The reduced efficacy of the low-volume PEG and combined stimulant laxatives observed in the present study contrasts with previous studies (17,30). Iida et al (17) described excellent results for low-volume PEG plus sennosides, but the lack of a control group combined with missing data on over 40% of patients make the conclusions based on this data difficult. DiPalma et al (30) recently described the combination of bisacodyl and low-volume PEG, with equal efficacy as full-volume PEG. Although the current regimen of low-volume PEG plus sennosides did not have similar results, it could be due to the rigorous study design or the timing of the sennosides. Improved efficacy could possibly be achieved through giving the sennosides significantly earlier than the PEG.

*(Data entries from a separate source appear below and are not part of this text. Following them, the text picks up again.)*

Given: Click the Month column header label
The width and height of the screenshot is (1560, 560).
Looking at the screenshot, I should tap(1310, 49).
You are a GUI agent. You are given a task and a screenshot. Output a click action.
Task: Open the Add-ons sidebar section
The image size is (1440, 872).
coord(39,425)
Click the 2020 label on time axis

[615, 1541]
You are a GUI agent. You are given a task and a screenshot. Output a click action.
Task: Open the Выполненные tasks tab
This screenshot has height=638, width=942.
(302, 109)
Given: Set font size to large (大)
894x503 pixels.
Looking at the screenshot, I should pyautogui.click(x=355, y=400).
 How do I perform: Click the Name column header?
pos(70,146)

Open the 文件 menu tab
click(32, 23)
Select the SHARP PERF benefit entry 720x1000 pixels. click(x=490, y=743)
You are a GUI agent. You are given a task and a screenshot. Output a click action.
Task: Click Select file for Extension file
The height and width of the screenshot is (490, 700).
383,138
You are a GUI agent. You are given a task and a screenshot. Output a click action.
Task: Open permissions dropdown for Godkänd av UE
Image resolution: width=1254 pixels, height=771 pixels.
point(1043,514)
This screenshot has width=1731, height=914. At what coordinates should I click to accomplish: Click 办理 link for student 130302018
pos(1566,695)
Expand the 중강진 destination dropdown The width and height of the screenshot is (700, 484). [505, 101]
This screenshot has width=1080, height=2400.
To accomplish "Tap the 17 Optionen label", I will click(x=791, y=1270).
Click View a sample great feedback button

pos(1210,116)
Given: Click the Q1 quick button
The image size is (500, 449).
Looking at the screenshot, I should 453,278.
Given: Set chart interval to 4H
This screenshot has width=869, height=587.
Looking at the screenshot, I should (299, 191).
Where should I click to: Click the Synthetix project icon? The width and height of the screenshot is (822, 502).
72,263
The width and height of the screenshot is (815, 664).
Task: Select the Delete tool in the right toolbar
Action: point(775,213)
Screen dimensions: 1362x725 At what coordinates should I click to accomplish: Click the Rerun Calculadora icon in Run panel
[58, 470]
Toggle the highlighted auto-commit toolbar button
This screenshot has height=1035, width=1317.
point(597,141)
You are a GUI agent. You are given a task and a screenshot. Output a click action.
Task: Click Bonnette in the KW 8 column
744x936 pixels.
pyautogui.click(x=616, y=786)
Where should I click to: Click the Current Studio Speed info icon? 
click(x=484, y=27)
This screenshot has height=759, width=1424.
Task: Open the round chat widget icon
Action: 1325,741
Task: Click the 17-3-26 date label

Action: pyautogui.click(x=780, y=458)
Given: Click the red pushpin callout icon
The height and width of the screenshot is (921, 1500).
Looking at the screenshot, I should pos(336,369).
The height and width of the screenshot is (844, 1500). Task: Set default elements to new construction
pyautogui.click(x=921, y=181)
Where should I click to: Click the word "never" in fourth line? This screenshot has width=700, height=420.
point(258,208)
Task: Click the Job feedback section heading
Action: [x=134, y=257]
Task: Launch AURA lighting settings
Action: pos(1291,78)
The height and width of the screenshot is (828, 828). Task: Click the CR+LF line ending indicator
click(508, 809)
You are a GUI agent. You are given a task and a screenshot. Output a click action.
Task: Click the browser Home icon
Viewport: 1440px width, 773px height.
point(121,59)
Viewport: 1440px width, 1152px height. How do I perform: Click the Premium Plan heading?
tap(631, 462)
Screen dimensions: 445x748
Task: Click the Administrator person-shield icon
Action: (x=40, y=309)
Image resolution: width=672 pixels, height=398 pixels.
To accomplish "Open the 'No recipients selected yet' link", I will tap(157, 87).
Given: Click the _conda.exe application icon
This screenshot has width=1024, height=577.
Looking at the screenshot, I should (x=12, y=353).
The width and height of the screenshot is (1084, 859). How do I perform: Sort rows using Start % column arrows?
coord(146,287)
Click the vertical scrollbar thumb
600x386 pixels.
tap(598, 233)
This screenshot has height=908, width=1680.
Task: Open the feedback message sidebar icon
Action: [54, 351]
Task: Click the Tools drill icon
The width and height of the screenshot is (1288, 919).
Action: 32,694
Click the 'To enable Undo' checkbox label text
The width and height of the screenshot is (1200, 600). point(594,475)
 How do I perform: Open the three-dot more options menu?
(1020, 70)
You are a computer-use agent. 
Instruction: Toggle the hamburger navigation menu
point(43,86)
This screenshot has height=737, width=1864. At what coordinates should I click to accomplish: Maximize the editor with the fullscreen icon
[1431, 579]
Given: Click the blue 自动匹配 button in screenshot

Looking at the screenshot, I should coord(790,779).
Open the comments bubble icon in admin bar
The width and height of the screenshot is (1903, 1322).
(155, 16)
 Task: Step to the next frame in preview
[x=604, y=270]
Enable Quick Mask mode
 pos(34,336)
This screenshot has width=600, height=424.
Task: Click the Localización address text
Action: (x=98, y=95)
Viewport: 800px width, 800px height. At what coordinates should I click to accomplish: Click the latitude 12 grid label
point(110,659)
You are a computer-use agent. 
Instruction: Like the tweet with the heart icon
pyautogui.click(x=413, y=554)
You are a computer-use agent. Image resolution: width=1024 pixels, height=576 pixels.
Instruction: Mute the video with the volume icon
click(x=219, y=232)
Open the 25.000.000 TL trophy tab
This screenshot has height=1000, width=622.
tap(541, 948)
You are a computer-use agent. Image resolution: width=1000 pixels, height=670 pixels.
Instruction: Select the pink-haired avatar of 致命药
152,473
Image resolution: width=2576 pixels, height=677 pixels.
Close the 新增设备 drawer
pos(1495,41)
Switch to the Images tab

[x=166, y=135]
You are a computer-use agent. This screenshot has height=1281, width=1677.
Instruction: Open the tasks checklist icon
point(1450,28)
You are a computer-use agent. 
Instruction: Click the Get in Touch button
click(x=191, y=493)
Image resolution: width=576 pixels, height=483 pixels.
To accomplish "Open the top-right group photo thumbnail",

In conclusion, there currently does not exist a colon cleansing preparation which is effective, well tolerated and without contraindications. While the results from the present study suggest that low-volume PEG plus sennosides is promising with respect to tolerance and safety, it must be modified to deliver improved efficacy before it can be considered ready for implementation in daily practice.
ACKNOWLEDGEMENTS:
The authors thank Dr Alaa Rostom for his assistance with the Ottawa scale and preparation of the manuscript
Footnotes
DECLARATION OF SUPPORT: This study was supported in part by an unrestricted educational grant from Purdue Pharma Canada, who also supplied the X-Prep.